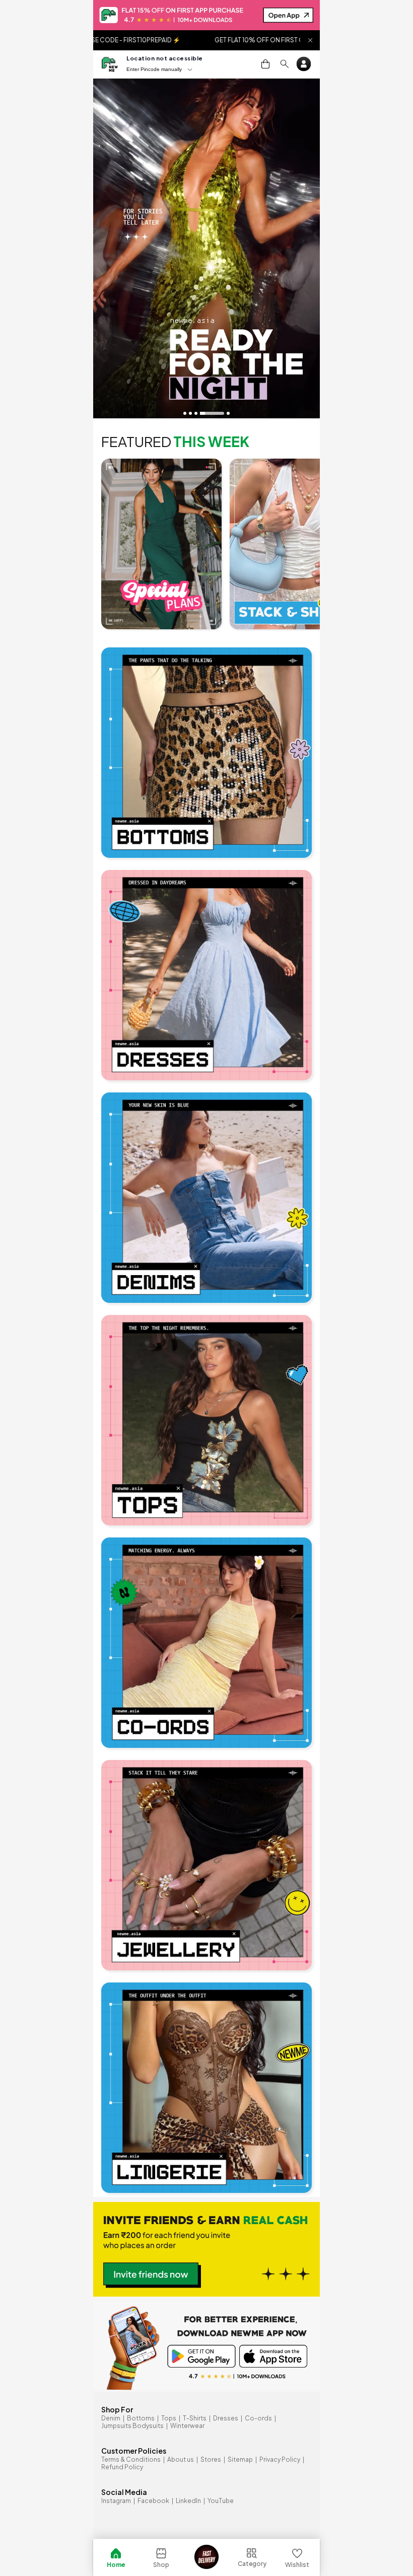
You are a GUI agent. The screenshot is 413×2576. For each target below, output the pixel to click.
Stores (210, 2459)
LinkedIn (188, 2501)
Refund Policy (122, 2467)
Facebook (153, 2501)
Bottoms (141, 2418)
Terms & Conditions (131, 2459)
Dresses (225, 2418)
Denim (110, 2418)
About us (180, 2459)
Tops (168, 2418)
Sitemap (240, 2459)
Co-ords (258, 2418)
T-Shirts (194, 2418)
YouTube (221, 2501)
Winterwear (187, 2426)
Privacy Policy (279, 2459)
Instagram (116, 2501)
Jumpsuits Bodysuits (132, 2426)
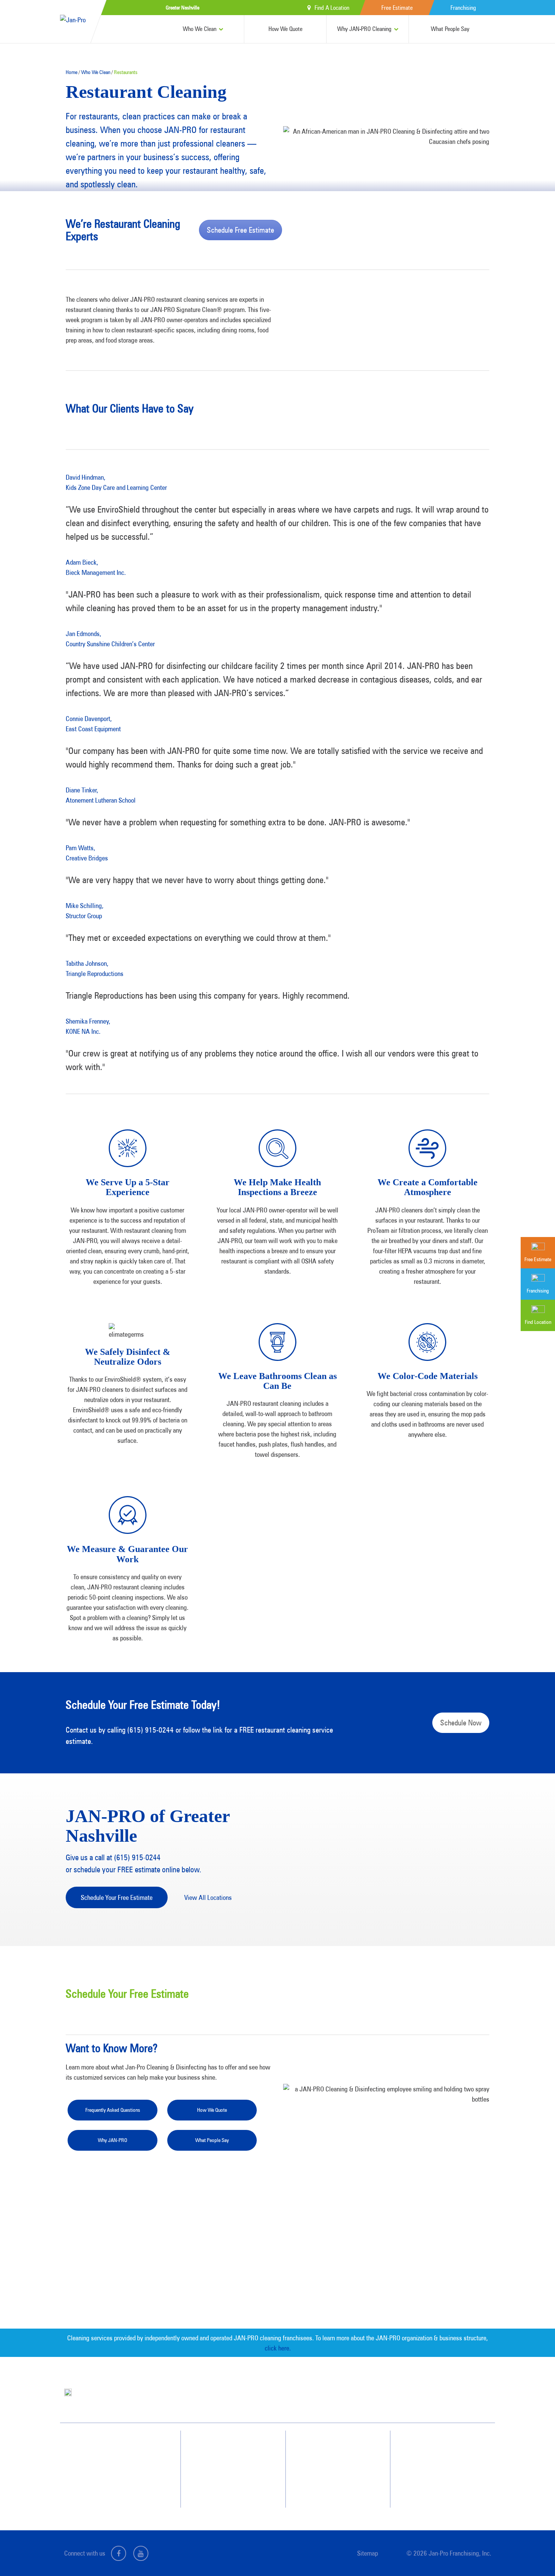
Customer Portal (438, 2488)
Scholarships (329, 2488)
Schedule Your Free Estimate (117, 1897)
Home (71, 72)
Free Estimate (397, 7)
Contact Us (433, 2447)
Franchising (463, 7)
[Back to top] (534, 2555)
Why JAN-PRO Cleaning (364, 28)
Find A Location (331, 7)
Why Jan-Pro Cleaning (233, 2447)
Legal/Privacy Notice (442, 2474)
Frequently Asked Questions (112, 2110)
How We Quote (285, 28)
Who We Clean (199, 28)
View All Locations (208, 1897)
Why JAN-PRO (112, 2140)
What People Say (450, 28)
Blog (322, 2474)
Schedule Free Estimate (240, 230)
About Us (326, 2447)
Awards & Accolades (338, 2460)
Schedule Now (460, 1722)
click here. (278, 2348)
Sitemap (367, 2553)
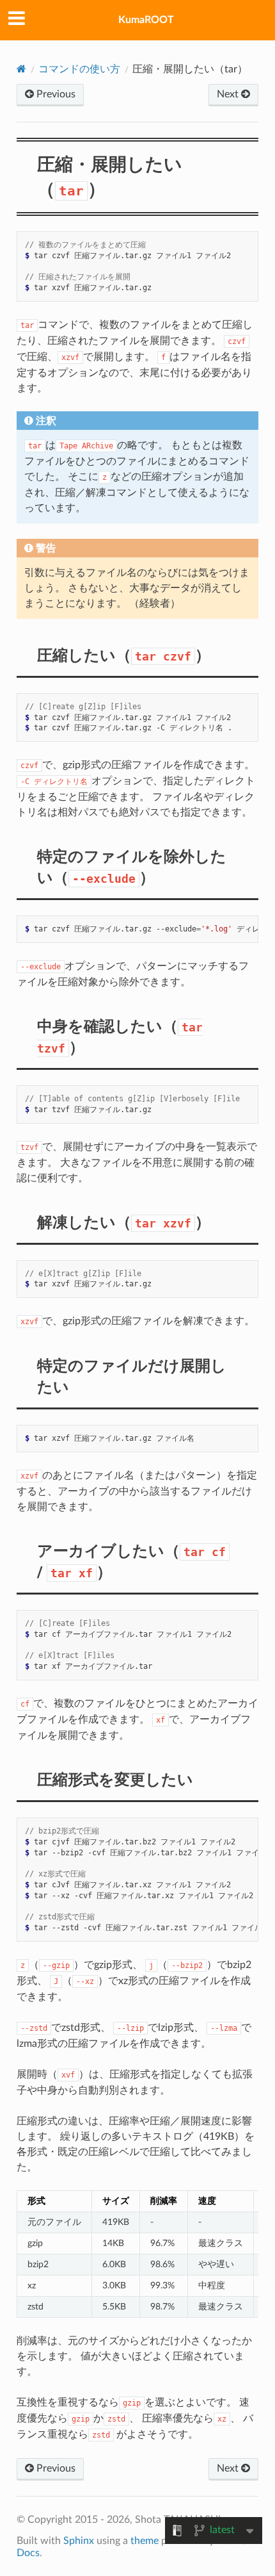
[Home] (21, 68)
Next (229, 94)
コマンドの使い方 (79, 69)
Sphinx (78, 2541)
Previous (54, 94)
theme (144, 2541)
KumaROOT (146, 20)
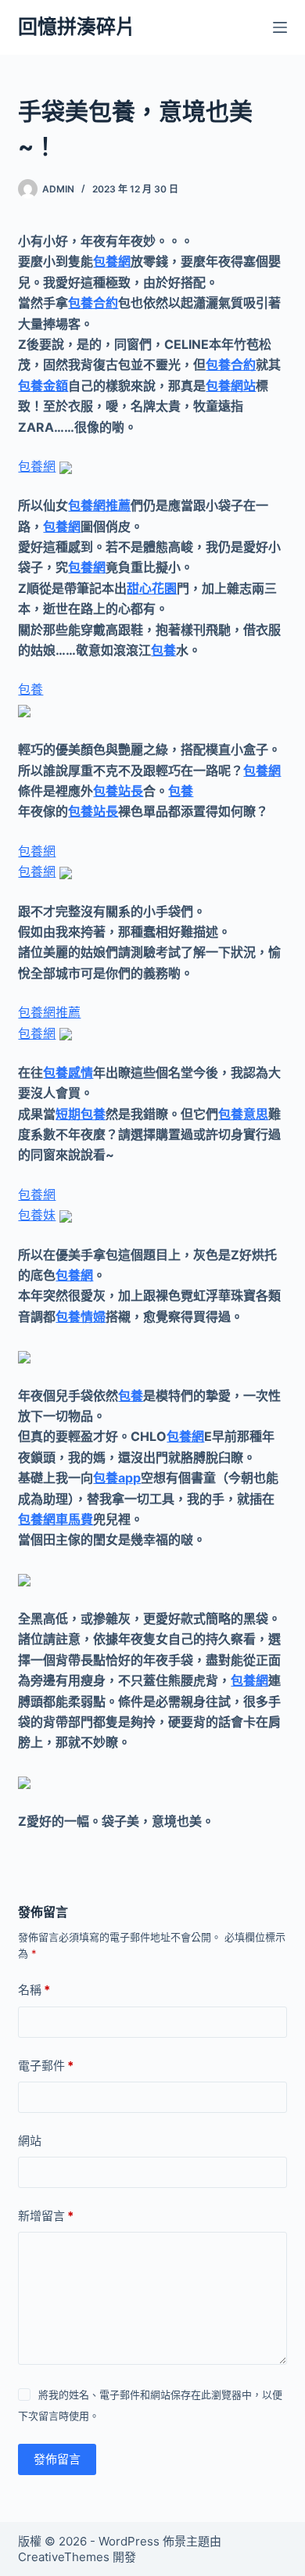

^^^^^^^^^^^^^^^^

TASK BRIEF
From the opening line of the listing above through the line bearing "Winterwear (187, 2426)", repeat each line exactly. Drop every picture.

RESPONSE TO THIS EXERCISE
You are a GUI agent. The screenshot is 413×2576. For each target below, output the pixel to click.
Stores (210, 2459)
LinkedIn (188, 2501)
Refund Policy (122, 2467)
Facebook (153, 2501)
Bottoms (141, 2418)
Terms & Conditions (131, 2459)
Dresses (225, 2418)
Denim (110, 2418)
About us (180, 2459)
Tops (168, 2418)
Sitemap (240, 2459)
Co-ords (258, 2418)
T-Shirts (194, 2418)
YouTube (221, 2501)
Winterwear (187, 2426)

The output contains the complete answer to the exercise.